:: Things to do ::
A - According to the foreword on World Meteorological Day, in what city and year was the First International Meteorology Conference held?
B - Extend the foreword on World Meteorological Day, beginning immediately after its final sentence.

:: Text segment ::
* START *

Foreword - Professor Petteri Taalas
World Meteorological Day marks the anniversary of the World Meteorological Organisation celebrated on the 23 March each year. This year, we celebrate the theme “The Ocean, Our Climate and Weather.”
The theme is a reminder that the origin of WMO – and its predecessor, the International Meteorological Organisation – is linked to maritime history. As ships crossed the open ocean for trade, transport and exploration in the 1800s, the exchange of weather information at sea was critical for a safe voyage. This was the birth of international collaboration in meteorology. Indeed, Matthew Maury, the U.S. Naval Officer, oceanographer and meteorologist who initiated the First International Meteorology Conference in Brussels in 1853, is fondly referred to as the “Father of Modern Oceanography and Naval Meteorology.”
Ocean and atmosphere exchange is a critical component to understand climate and weather processes. In a time of increasingly intense and frequent natural hazards, when people are starting to feel the impacts of climate change – many of which are ocean related – it is more important than ever to understand and appreciate the symbiotic links between oceanography and meteorology as WMO implements its Earth System approach.
The WMO annual State of the Global Climate report, shows that 2020 was one of the three warmest years on record, despite the developing La Niña cooling in the Pacific Ocean. Many countries experienced prolonged droughts that extended fire seasons throughout the world, exacerbating wildfires – the devastation in Australia, for example, was linked to ocean temperatures influencing drier seasonal climate patterns. Warm ocean temperatures helped fuel a record Atlantic hurricane season, and unusually intense tropical cyclones in the Indian and South Pacific Oceans. The storm surge damage in these areas demonstrated the power of the ocean and its devastating impact on coastal communities. Non-tropical ocean storms also continued to wreak havoc aboard ships, with additional losses of life and cargo at sea. In 2020, the annual Arctic sea-ice minimum was among the lowest on record. Polar communities suffered abnormal coastal flooding and sea ice hazards as a result of melting ice.
In understanding the ocean, and providing ocean related services, the WMO appreciates the many strong partnerships crucial for supporting our Members to strengthen met-ocean and climate services. The International Maritime Organization (IMO), the International Hydrographic Organization (IHO) and UNESCO’s Intergovernmental Oceanographic Commission (IOC) are three key partners, of many, to this effort.
In celebrating World Meteorological Day with an ocean theme, WMO is also marking the start of the United Nations Decade of Ocean Science for Sustainable Development (2021 to 2030) with this special ‘ocean’ edition of the WMO Bulletin. Within, you’ll find a very interesting and impressive compilation of the breadth of ocean activities that WMO, Members and partners are progressing.
In parallel to this, WMO is a Nominating Agency for the prestigious Earthshot Prize (2021 to 2030), which encourages solutions to support the much-needed work in understanding the ocean and climate for sustainable development. Together, around the world, I look forward to working with you all, with the high energy, innovation and commitment by Members, partners and civil society in progressing our knowledge, understanding and services for “The Ocean, Our Climate and Weather.”

* END *

:: Material provided ::
* START *

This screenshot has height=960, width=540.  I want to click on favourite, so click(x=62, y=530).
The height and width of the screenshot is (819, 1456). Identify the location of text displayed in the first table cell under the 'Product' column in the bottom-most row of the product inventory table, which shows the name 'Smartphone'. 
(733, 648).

* END *

:: The answers ::
A - Brussels, in 1853.

B -
World Meteorological Organization
Foreword - Ambassador Peter Thomson
Coming from an island community and having lived through many an extreme weather event, I have the highest of respect for meteorologists. I often find myself humming that memorable Simon and Garfunkel line, “I get all the news I need on the weather report”; so first up, on behalf of mariners at risk, vulnerable coastal dwellers, rain-dependent farmers, and so many others, I want to thank all you weather-people for the great work you do on our behalf.
An upbringing on a volcanic island in the South Pacific also provided me with direct observation of the hydrologic cycle and first-hand experience of the inextricable link between Ocean and Climate. It was clearly evident, even to a youthful mind, how the ocean was driving our water cycle, weather, and climate; how it was responsible for delivering the gentle rain that greened our fields, and how from time to time its powerful energy unleashed incredibly destructive storms.
It still amazes me that – though the ocean covers over 70% of the planetary surface and harbours the majority of life on this planet – so much of our economic and scientific endeavour has just ignored the ocean. In fact, the great majority of the ocean’s properties remain unknown to science and we are only scratching the surface of the potential benefits of the sustainable blue economy. The time has come for us to change all that for the better, always ruled by the principle of sustainability, in the process bringing greater respect and balance to our relationship with the ocean.
In these times of looming Climate Crisis, the United Nations Secretary General Antonio Guterres has said that humanity has been waging a war against Nature and that it’s time for us to make peace. What is clear to me now, is that the ocean’s best interests must be fully represented at the peace table. Along with the energy of the sun, the ocean is the great regulator, thus we must give it the full respect it requires of us.
To understand what is expected of us, we must learn and understand more. The ocean has been absorbing over 90% of the heat trapped by increasing greenhouse gas emissions. This has warmed its waters, leading to marine heatwaves, death of coral, melting ice and rising sea levels. The better we understand the interplay between the ocean, weather and climate, the better we can predict and prepare for weather and climate hazards both on land and in the ocean.
At the beginning of 2021, we began the United Nations Decade of Ocean Science for Sustainable Development, during which we expect to witness a huge upsurge of knowledge about the ocean. I have no doubt that WMO commitments to the Decade’s success will play a big part in our reaching the Decade’s agreed goals of achieving a safe, predicted and transparent ocean.
I commend the contributors to this Bulletin for their descriptions of the good works being carried out around the world; and on behalf of all those dedicated to maintaining a healthy ocean, I thank WMO for the choice of “the ocean, our climate and weather” as its theme for this year’s World Meteorological Day.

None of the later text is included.